▶ [STORED DATA]:
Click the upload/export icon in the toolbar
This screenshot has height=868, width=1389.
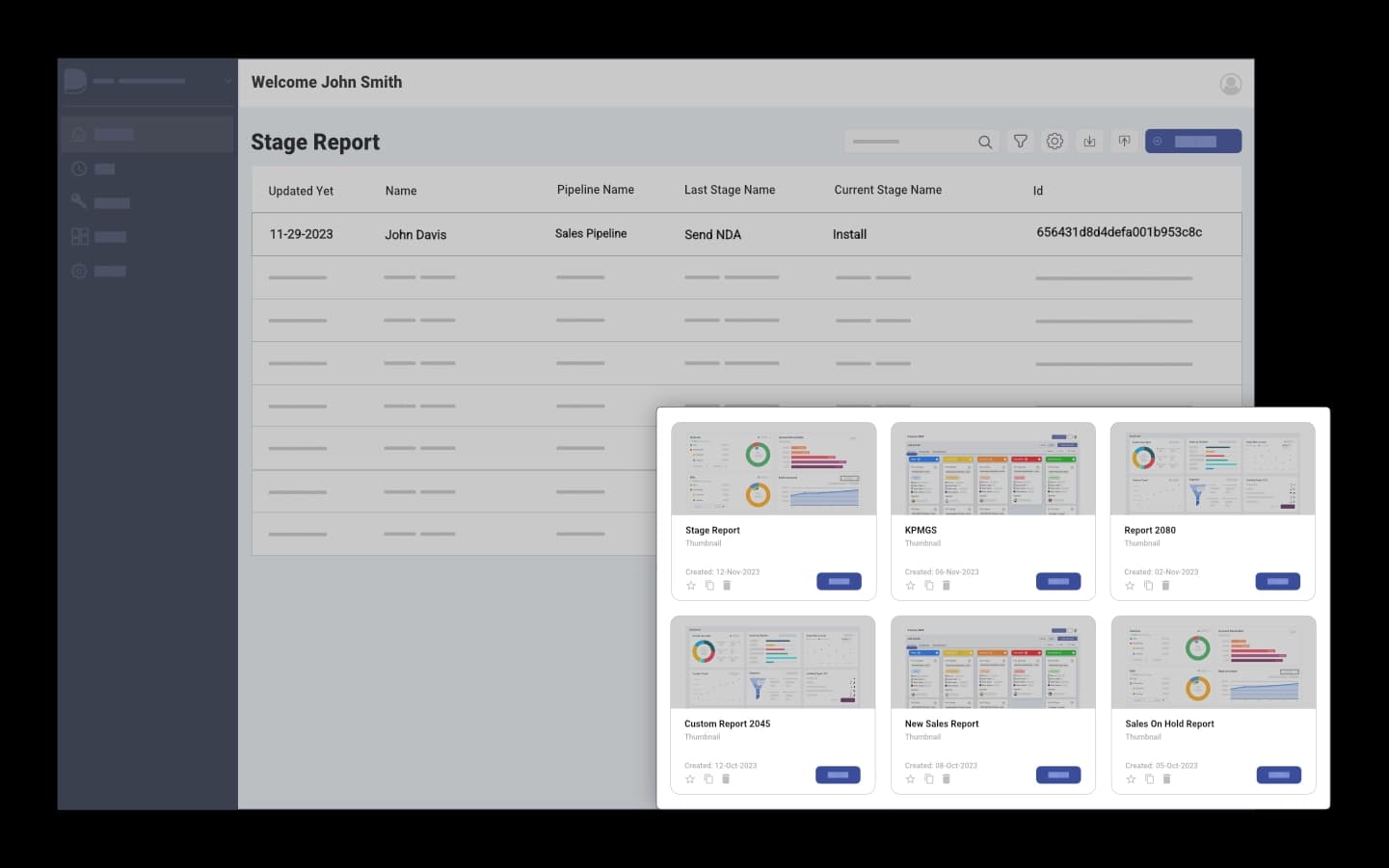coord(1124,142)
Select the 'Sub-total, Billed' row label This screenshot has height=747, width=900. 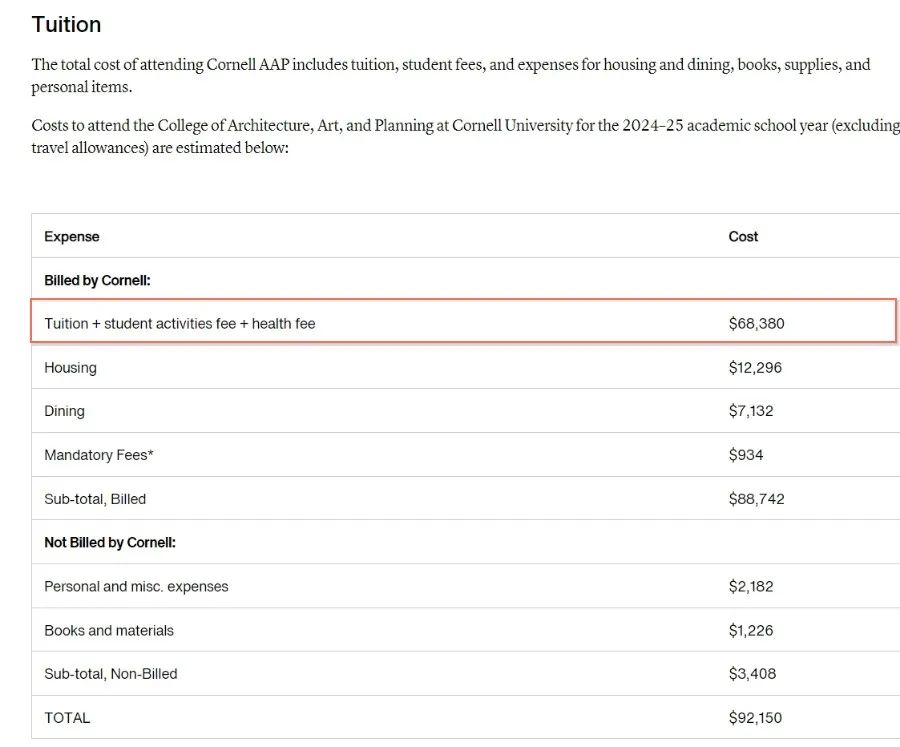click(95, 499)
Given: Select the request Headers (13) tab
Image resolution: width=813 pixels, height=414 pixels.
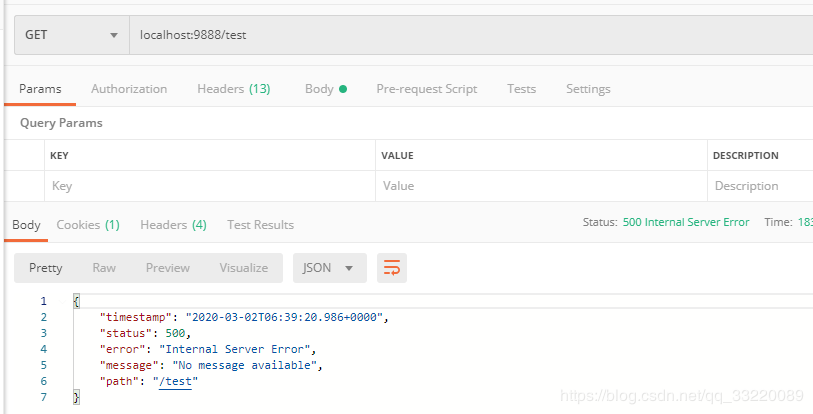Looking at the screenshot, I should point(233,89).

▶ [REQUEST]: Starting at the line with "Given: Select the request Headers (13) tab" and continuing to the end of the records, rewrite those lines with "Headers" swapped for "Params" and nothing else altered. Omit the pictures.

▶ [SOLUTION TO THE PROBLEM]:
Given: Select the request Params (13) tab
Image resolution: width=813 pixels, height=414 pixels.
Looking at the screenshot, I should point(233,89).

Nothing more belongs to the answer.